Event Date: March 31, 2016 - 6:00pm to 8:00pm
Location: Desmarais Building, room 12102, 55 Laurier Ave
Presented by CIPS and the Middle East Series in collaboration with the International Development Student’s Association at the University of Ottawa
Light refreshments will be served
Free. In English. Registration is not required. Seating is limited and available on a first come, first served basis
Dr. Nikolas Gardner, Royal Military College of Canada, panelist
Dr. Pat Walsh, author of ‘Britain’s Great War on Turkey: An Irish Perspective’, pannelist
Dr. Gokhan Çetinsaya Istanbul Sehir University, Moderator
The Battle of Kut-al Amara in 1916 was a defining moment in the British campaign against the Ottoman Empire in the Middle East. It’s significance reverberate today.
This panel will provide a historical perspective on the Battle of Kut-al Amara while addressing its contemporary implications today.
Dr.

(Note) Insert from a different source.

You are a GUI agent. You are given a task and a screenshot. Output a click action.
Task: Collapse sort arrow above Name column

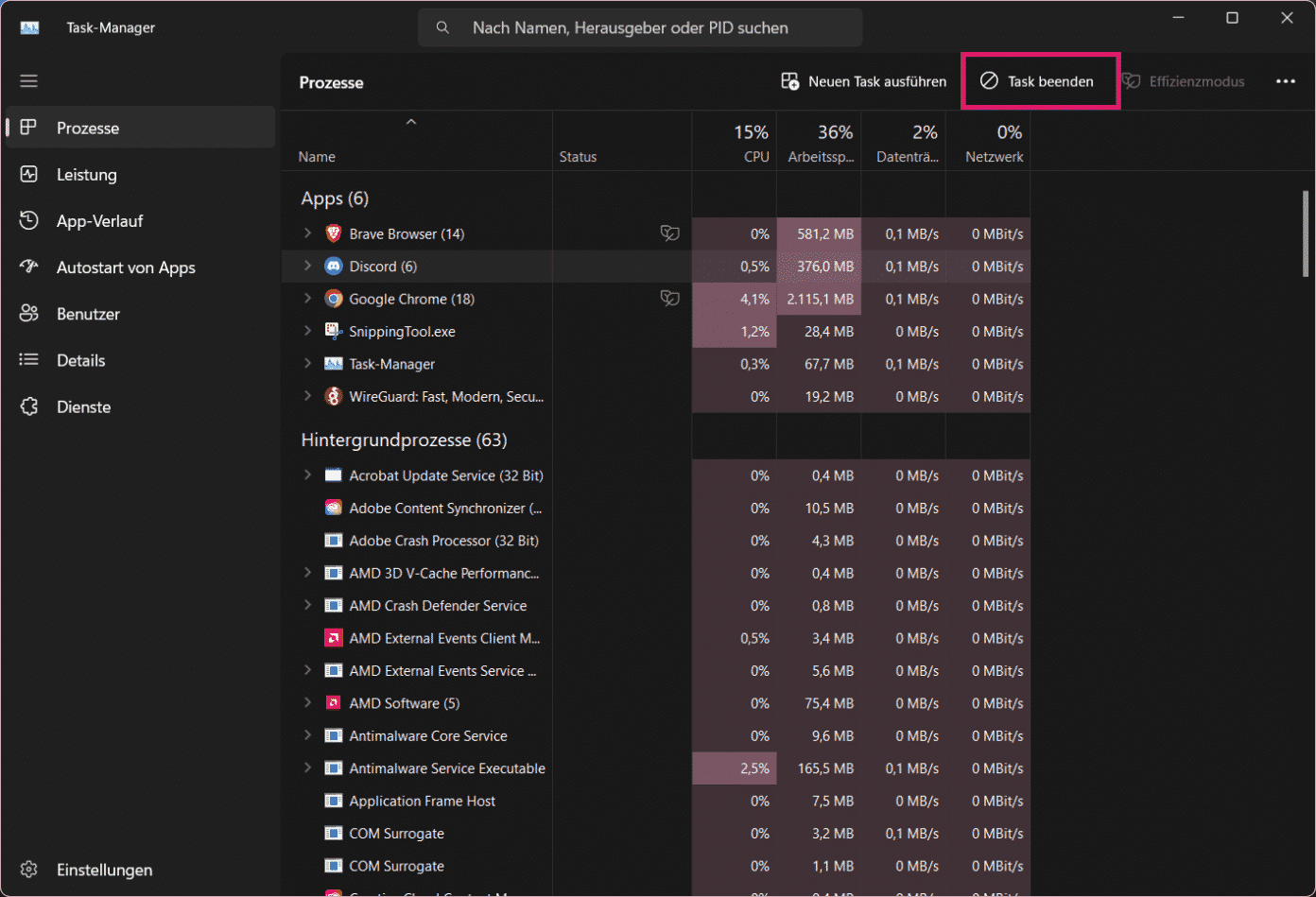click(410, 122)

Nikolas Gardner is the author of The Siege of Kut-al-Amara: At War in Mesopotamia, 1915-16 (2014), and Trial by Fire: Command in the British Expeditionary Force in 1914 (2003). He has also published numerous book chapters and articles in a variety of journals including War in History, The Journal of Military History, the Journal of Contemporary History, The Historian, and the Journal of the Middle East and Africa. His current research project examines the role of private contractors in British foreign policy in the Middle East during the 1970s.
Dr. Pat Walsh teaches at Assumption Grammar School in Ballynahinch, Ireland and received a BSc (Hons.) from the University of London and a PhD from Queen’s University, Belfast. He has written a number of books on the period of the Great War including ‘Britain’s Great War On Turkey, 1914 – 24, An Irish perspective’ (2009), ‘The Armenian Insurrection and the Great War’ (2015), and ‘The Rise and fall of Imperial Ireland – Redmondism in the context of Britain’s Conquest of South Africa and its Great War on Germany, 1899-1916’ (2003).
Dr. Gokhan Çetinsaya received his doctorate from the University of Manchester where he won the Malcolm H. Kerr Social Sciences Doctoral Dissertation Award and is currently a professor at the City University of Istanbul. Previously he worked at University of London, School of Oriental and African Studies (2001), Free University of Berlin (2004) and the Woodrow Wilson International Center for Scholars (2007-2008) . He is an expert on the Ottoman Empire and Modern Turkey (19th and 20th centuries), Middle Eastern History and Politics (19th and 20th centuries) and Turkish Foreign Policy.